#### INSTRUCTIONS FOR THE TASK
State how many lines in the entries below hold the word "подушки", with nothing besides the number.

#### Collected data entries
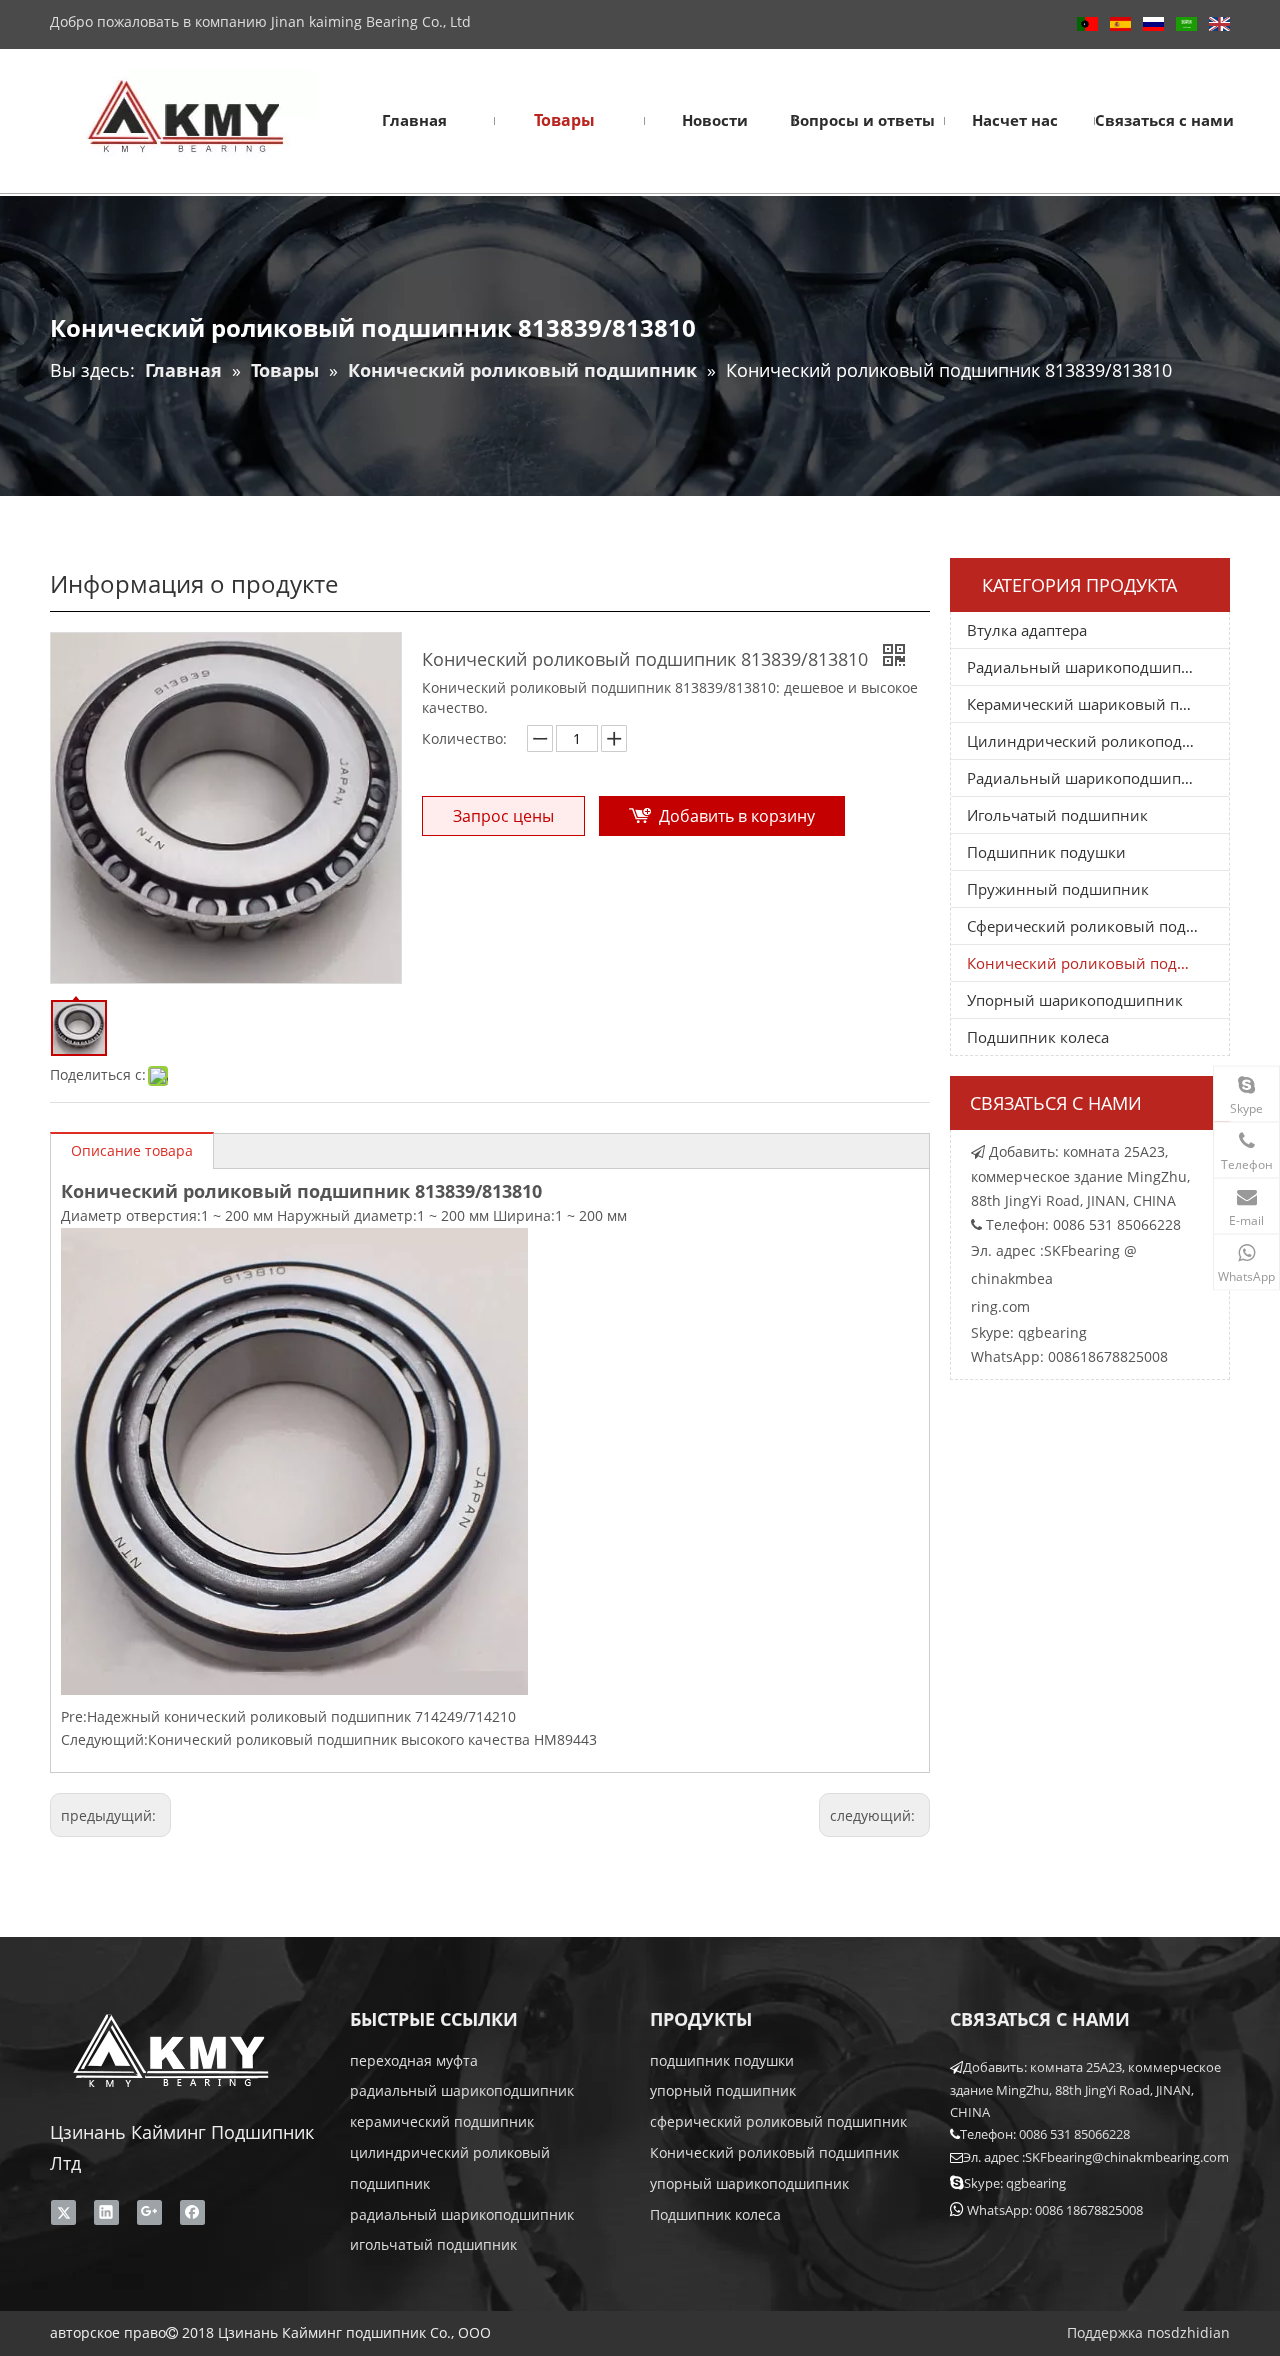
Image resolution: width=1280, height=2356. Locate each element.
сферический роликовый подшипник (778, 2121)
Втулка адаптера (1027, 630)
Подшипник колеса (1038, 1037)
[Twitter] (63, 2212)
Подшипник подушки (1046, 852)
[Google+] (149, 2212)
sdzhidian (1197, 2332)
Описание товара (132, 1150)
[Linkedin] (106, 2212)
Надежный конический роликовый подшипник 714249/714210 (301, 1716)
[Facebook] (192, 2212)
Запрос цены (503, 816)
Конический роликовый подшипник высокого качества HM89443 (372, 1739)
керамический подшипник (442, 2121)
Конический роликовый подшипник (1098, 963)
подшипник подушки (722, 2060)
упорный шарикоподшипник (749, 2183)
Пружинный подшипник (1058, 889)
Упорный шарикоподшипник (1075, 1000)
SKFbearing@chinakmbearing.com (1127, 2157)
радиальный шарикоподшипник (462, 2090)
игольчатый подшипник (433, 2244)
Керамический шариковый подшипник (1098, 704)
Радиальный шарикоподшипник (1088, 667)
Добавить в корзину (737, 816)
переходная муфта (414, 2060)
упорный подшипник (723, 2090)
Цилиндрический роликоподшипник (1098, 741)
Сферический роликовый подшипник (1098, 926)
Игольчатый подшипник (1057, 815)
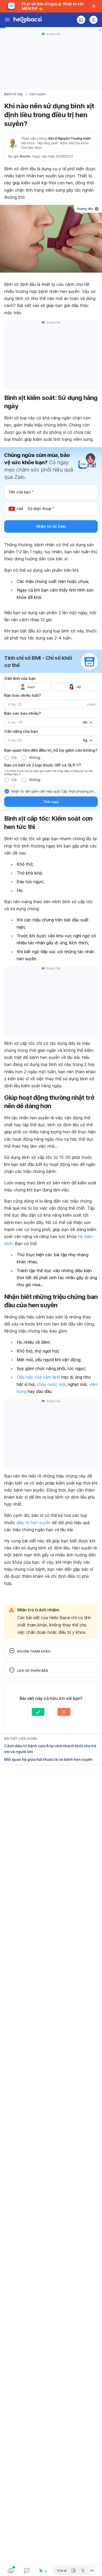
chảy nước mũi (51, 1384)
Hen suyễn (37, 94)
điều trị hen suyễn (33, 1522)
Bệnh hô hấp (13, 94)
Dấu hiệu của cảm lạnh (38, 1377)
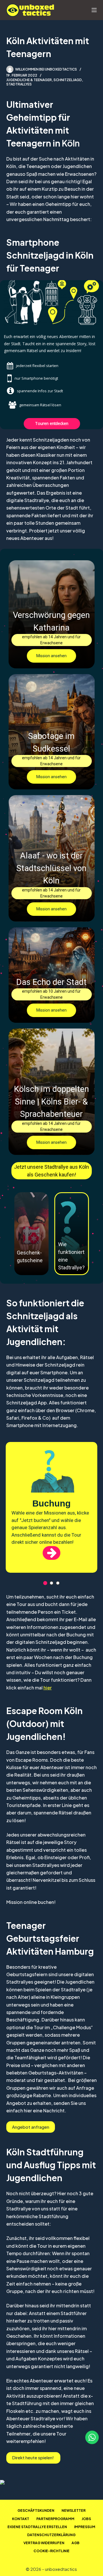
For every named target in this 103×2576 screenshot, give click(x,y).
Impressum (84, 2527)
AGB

#### FINISHED TASK
2